## Try it
Lines from the one containing "Task: Cancel the certificate creation wizard" through the end of the listing are what is wanted, given again exactly with both ends included and pictures left out.

## Provided data

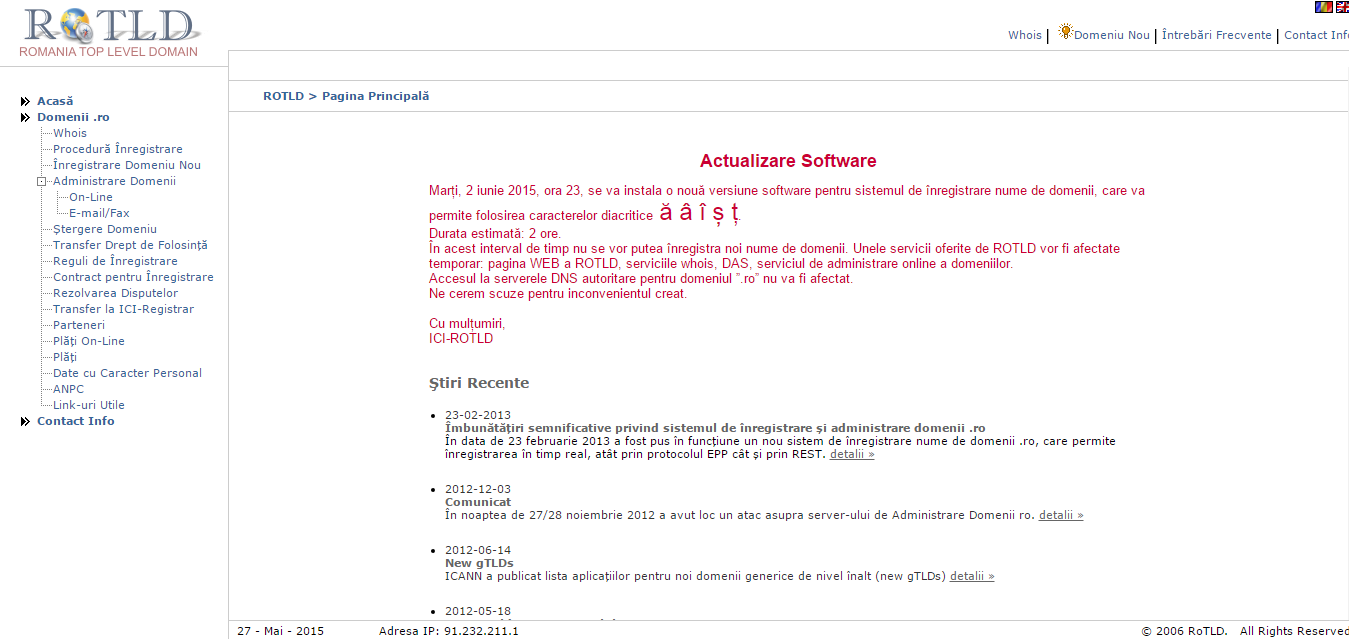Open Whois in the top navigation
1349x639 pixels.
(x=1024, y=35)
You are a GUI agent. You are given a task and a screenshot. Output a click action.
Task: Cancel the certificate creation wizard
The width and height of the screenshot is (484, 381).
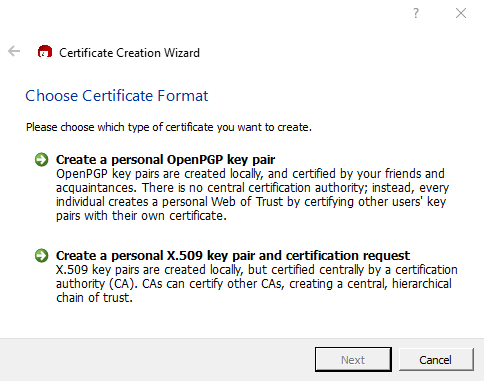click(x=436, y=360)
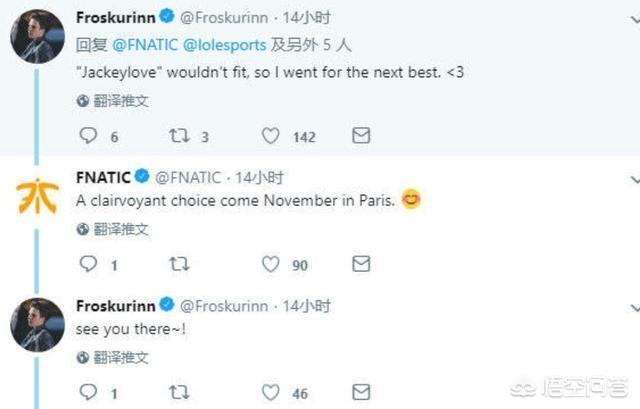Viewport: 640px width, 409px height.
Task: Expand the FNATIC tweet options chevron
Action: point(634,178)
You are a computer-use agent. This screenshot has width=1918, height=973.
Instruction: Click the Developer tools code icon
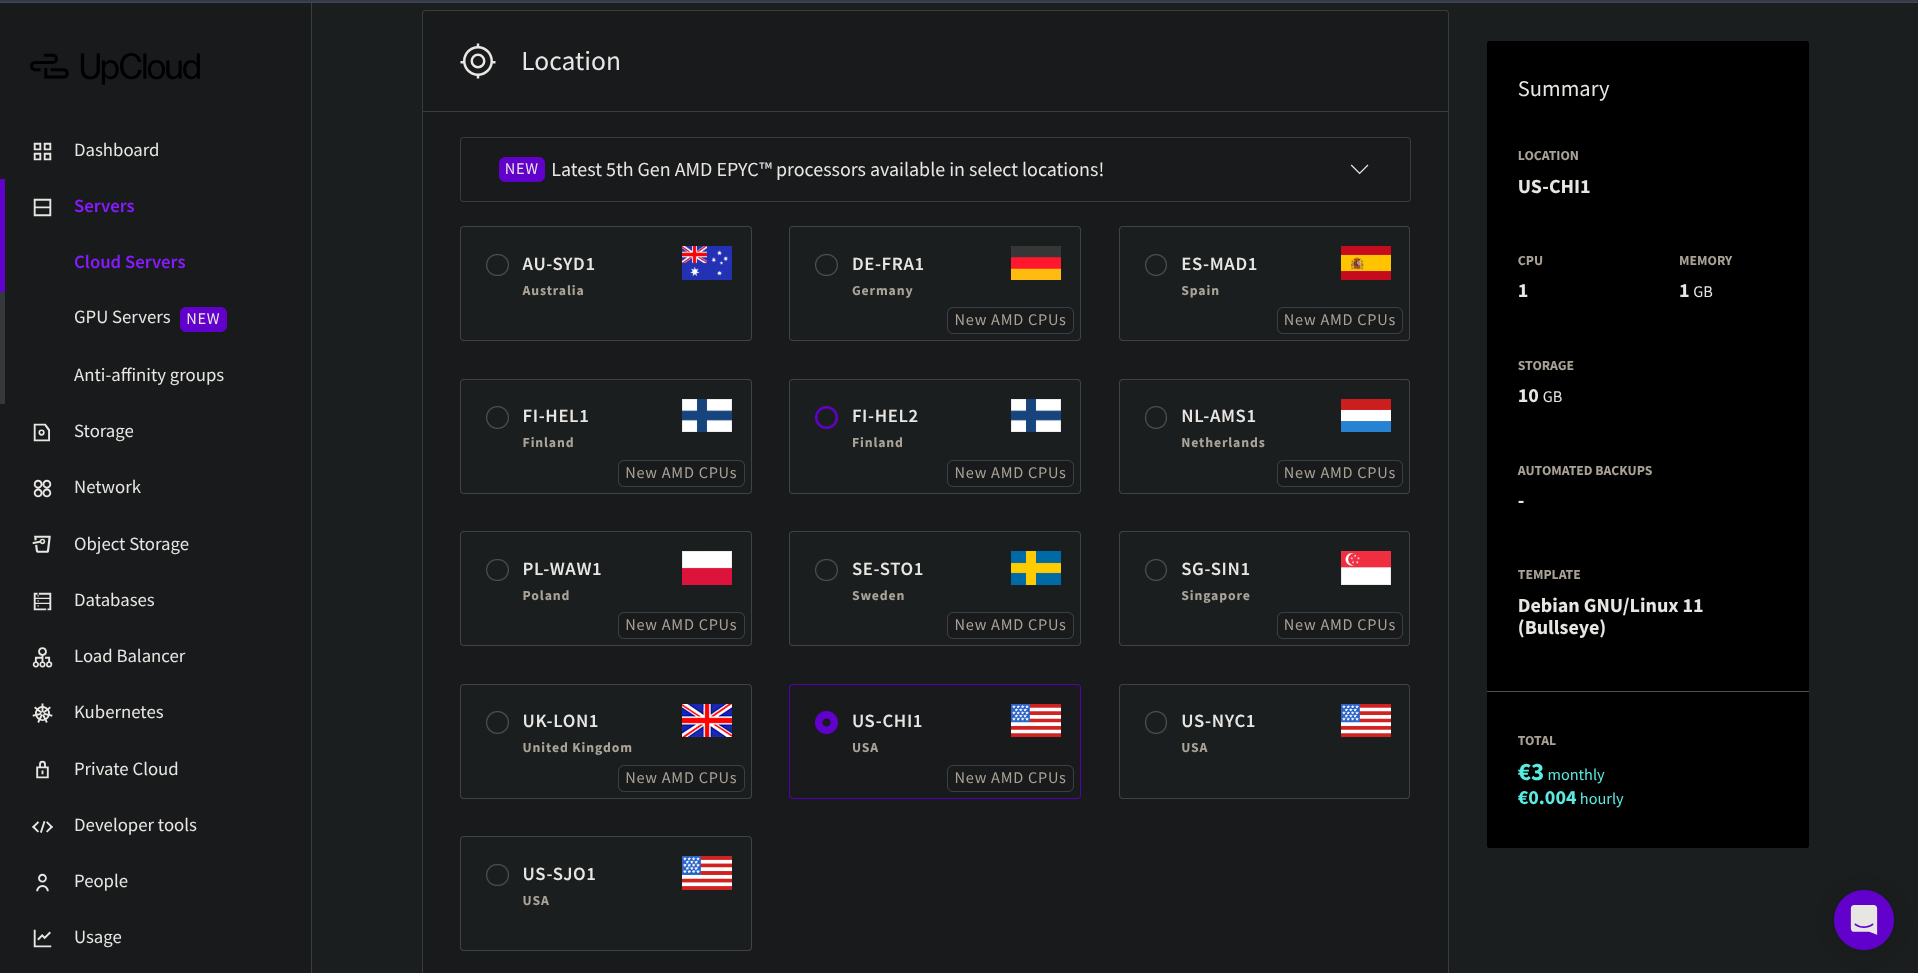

## The completed task
Task: Cancel the certificate creation wizard
The width and height of the screenshot is (484, 381).
click(x=436, y=360)
Viewport: 640px width, 409px height.
Task: Expand the FNATIC tweet options chevron
Action: point(634,178)
You are a computer-use agent. This screenshot has width=1918, height=973.
Instruction: Click the Developer tools code icon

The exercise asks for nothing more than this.